GIVEN TEXT:
▼

Generative Skill Composition for LLM Agents

Zhao, Xinyu; Tan, Zhen; Tadiparthi, Vaishnav; Agarwal, Nakul; Lee, Kwonjoon; Moradi Pari, Ehsan; Nourkhiz Mahjoub, Hossein; Chen, Tianlong

Generative Skill Composition for LLM Agents

Xinyu Zhao¹ Zhen Tan² Vaishnav Tadiparthi³ Nakul Agarwal³ Kwonjoon Lee³ Ehsan Moradi Pari³ Hossein Nourkhiz Mahjoub³ Tianlong Chen¹^✉

¹The University of North Carolina at Chapel Hill ²Arizona State University ³Honda Research Institute USA

^✉ Corresponding author

Paper Code

TL;DR

As skill libraries grow, the bottleneck shifts from obtaining skills to composing them—deciding which skills to load, how many, and in what order. SkillComposer casts this as task-conditioned skill sequence prediction: a small constrained autoregressive decoder resolves all three jointly in a single pass, matching the gold-skill upper bound at lower prompt-token cost.

**Structured skill composition with SkillComposer.** **(A)** Large skill libraries create a composition bottleneck—an agent must decide not only *which* skills to use, but also their exact *count* and execution *order*. **(B)** Existing paradigms leave composition implicit: direct reasoning produces an unstructured trace, and retrieval returns an unordered subset. SkillComposer instead predicts an ordered, executable skill plan. **(C)** Structuring composition improves both plan Set F1 and downstream task success on SkillsBench.

▲

EXERCISE REQUIREMENTS: Write out the page on skill composition for LLM agents word for word, starting at "¹The University of" and ending at "lower prompt-token cost.". The records are separate material, unrelated to the page on skill composition for LLM agents.

INFORMATION SHOWN:

▼

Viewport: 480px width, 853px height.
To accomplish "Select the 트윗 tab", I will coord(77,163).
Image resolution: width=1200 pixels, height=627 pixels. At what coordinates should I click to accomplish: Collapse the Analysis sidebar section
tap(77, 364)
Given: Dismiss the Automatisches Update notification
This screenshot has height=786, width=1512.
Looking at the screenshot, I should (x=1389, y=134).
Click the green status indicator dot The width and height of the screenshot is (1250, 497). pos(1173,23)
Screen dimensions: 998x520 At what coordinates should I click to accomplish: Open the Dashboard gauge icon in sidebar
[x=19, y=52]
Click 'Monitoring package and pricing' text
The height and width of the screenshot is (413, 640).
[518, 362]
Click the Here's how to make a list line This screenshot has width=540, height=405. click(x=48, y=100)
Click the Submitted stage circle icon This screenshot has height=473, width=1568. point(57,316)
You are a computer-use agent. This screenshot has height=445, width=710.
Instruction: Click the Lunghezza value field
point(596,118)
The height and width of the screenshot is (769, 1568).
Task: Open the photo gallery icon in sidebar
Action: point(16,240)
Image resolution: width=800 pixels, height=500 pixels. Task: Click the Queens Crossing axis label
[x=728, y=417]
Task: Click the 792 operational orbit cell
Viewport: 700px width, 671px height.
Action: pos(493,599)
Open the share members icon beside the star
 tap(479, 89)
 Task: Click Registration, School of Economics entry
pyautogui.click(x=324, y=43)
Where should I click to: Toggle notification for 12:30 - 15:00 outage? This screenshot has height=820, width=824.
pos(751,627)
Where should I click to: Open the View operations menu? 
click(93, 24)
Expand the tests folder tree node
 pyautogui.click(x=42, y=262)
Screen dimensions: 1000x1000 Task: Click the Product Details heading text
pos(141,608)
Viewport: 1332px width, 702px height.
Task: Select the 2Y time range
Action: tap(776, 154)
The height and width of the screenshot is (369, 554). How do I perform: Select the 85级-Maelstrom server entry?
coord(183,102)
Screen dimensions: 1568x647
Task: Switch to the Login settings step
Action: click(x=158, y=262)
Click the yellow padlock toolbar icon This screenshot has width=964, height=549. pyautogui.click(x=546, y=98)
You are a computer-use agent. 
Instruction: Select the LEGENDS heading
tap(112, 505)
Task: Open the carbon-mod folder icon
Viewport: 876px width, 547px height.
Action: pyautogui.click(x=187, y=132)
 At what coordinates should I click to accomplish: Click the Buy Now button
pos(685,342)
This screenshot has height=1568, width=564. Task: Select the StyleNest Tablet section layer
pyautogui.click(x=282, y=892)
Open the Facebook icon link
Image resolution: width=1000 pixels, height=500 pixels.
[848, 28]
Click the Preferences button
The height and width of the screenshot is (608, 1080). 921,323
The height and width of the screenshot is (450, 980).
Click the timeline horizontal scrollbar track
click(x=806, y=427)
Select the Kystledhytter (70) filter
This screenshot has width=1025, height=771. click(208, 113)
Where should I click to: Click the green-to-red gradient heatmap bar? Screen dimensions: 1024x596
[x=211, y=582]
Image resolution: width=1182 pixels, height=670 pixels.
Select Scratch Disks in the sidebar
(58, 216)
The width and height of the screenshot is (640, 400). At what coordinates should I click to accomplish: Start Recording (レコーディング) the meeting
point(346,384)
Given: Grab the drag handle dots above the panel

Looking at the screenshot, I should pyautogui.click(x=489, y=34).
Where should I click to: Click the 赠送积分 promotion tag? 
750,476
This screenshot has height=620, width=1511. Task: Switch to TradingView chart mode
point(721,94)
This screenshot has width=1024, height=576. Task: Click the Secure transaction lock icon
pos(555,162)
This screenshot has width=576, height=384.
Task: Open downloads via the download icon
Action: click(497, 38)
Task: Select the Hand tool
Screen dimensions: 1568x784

▲

TASK SOLUTION:
¹The University of North Carolina at Chapel Hill ²Arizona State University ³Honda Research Institute USA

^✉ Corresponding author

Paper Code

TL;DR

As skill libraries grow, the bottleneck shifts from obtaining skills to composing them—deciding which skills to load, how many, and in what order. SkillComposer casts this as task-conditioned skill sequence prediction: a small constrained autoregressive decoder resolves all three jointly in a single pass, matching the gold-skill upper bound at lower prompt-token cost.